Peppercorn's opinions. How did they accomplish that now, think you?"
"Lud! sir, I suppose they talked `im over. Those Frenchies,
I've `eard it said, `ave got the gift of gab--and Mr. `Empseed `ere
will tell you `ow it is that they just twist some people round their
little finger like."
"Indeed, and is that so, Mr. Hempseed?" inquired the stranger
politely.
"Nay, sir!" replied Mr. Hempseed, much irritated, "I dunno
as
I can give you the information you require."
"Faith, then," said the stranger, "let us hope, my worthy
host, that these clever spies will not succeed in upsetting your
extremely loyal opinions."
But this was too much for Mr. Jellyband's pleasant equanimity.
He burst into an uproarious fit of laughter, which was soon echoed by
those who happened to be in his debt.
"Hahaha! hohoho! hehehe!" He laughed in every key, did my
worthy host, and laughed until his sided ached, and his eyes streamed.
"At me! hark at that! Did ye `ear `im say that they'd be upsettin'
my opinions?--Eh?--Lud love you, sir, but you do say some queer
things."
"Well, Mr. Jellyband," said Mr. Hempseed, sententiously, "you
know
what the Scriptures say: `Let `im `oo stands take `eed lest `e fall.'"
"But then hark'ee Mr. `Empseed," retorted Jellyband, still
holding his sides with laughter, "the Scriptures didn't know me. Why,
I wouldn't so much as drink a glass of ale with one o' them murderin'
Frenchmen, and nothin' `d make me change my opinions. Why! I've `eard
it said that them frog-eaters can't even speak the King's English, so,
of course, if any of `em tried to speak their God-forsaken lingo to
me, why, I should spot them directly, see!--and forewarned is
forearmed, as the saying goes."
"Aye! my honest friend," assented the stranger cheerfully, "I
see that you are much too sharp, and a match for any twenty Frenchmen,
and here's to your very good health, my worthy host, if you'll do me
the honour to finish this bottle of mine with me."

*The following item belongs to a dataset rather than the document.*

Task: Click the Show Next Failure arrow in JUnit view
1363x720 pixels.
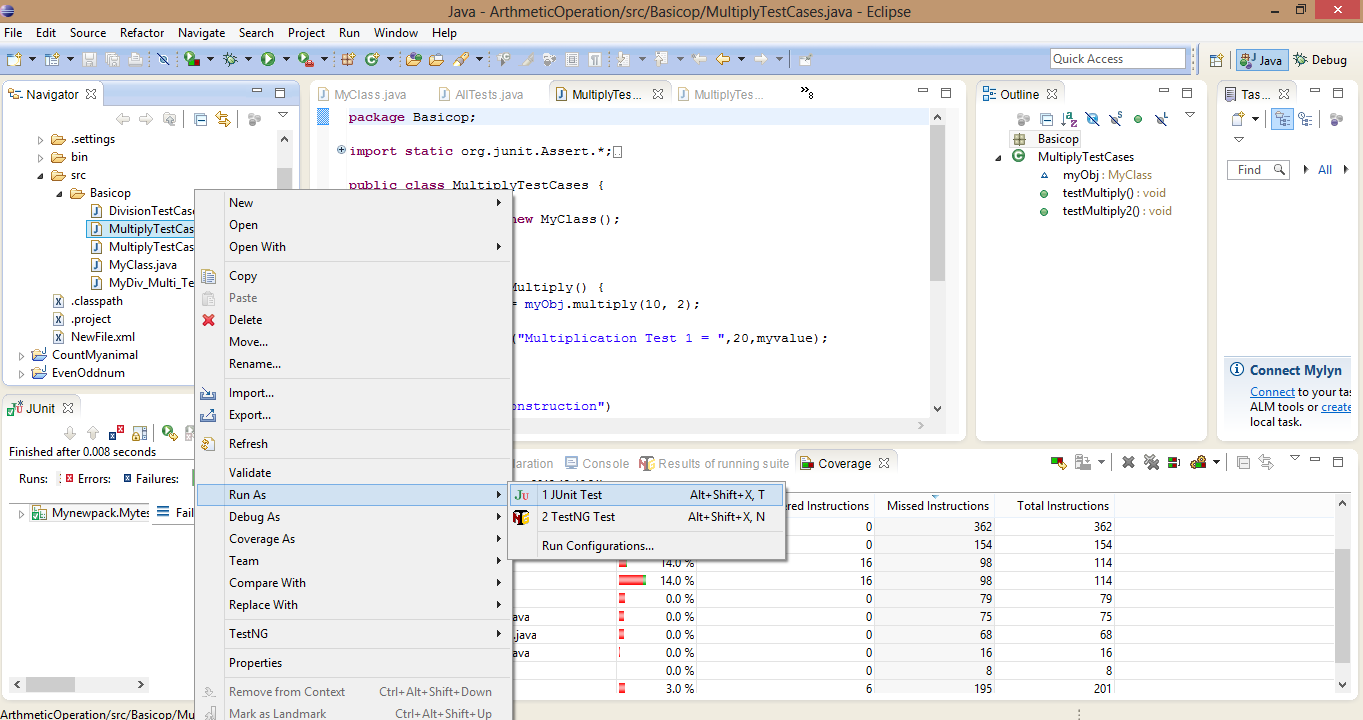Action: pos(70,432)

"I am sure you're very polite, sir," said Mr. Jellyband,
wiping his eyes which were still streaming with the abundance of his
laughter, "and I don't mind if I do."
The stranger poured out a couple of tankards full of wine, and
having offered one to mine host, he took the other himself.
"Loyal Englishmen as we all are," he said, whilst the same humorous
smile played round the corners of his thin lips--"loyal as we are,
we must admit that this at least is one good thing which comes to
us from France."
"Aye! we'll none of us deny that, sir," assented mine host.

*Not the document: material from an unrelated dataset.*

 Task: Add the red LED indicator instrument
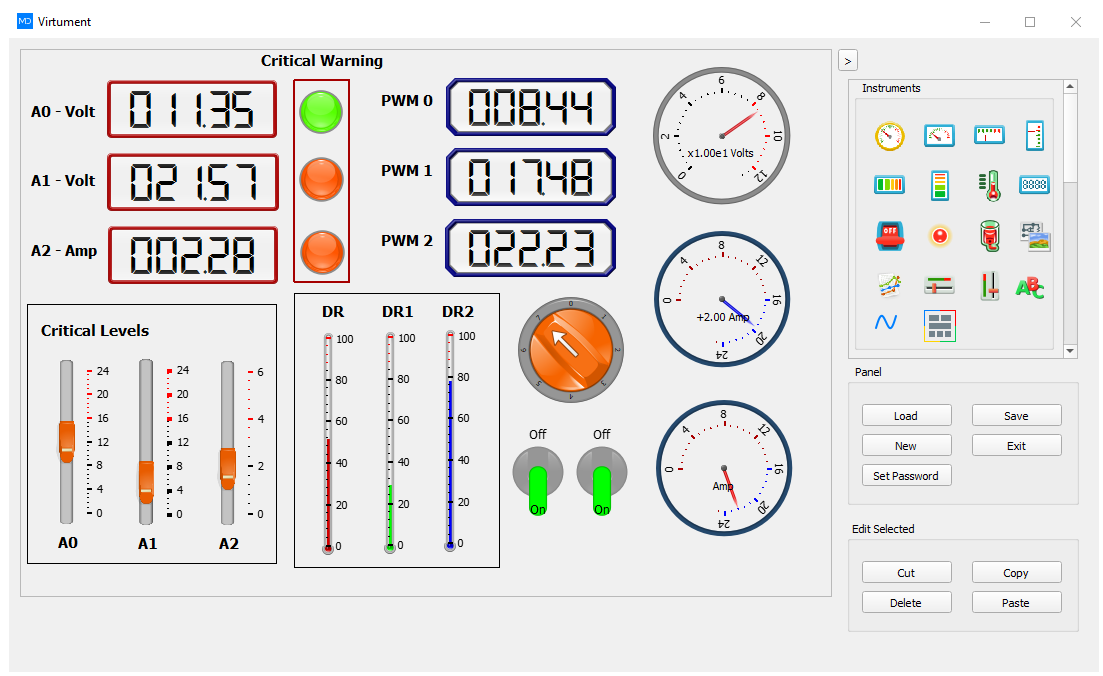click(939, 235)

"And here's to the best landlord in England, our worthy host,
Mr. Jellyband," said the stranger in a loud tone of voice.
"Hi, hip, hurrah!" retorted the whole company present. Then
there was a loud clapping of hands, and mugs and tankards made a
rattling music upon the tables to the accompaniment of loud laughter
at nothing in particular, and of Mr. Jellyband's muttered
exclamations:
"Just fancy ME bein' talked over by any God-forsaken
furriner!--What?--Lud love you, sir, but you do say some queer things."
To which obvious fact the stranger heartily assented. It was
certainly a preposterous suggestion that anyone could ever upset Mr.
Jellyband's firmly-rooted opinions anent the utter worthlessness of
the inhabitants of the whole continent of Europe.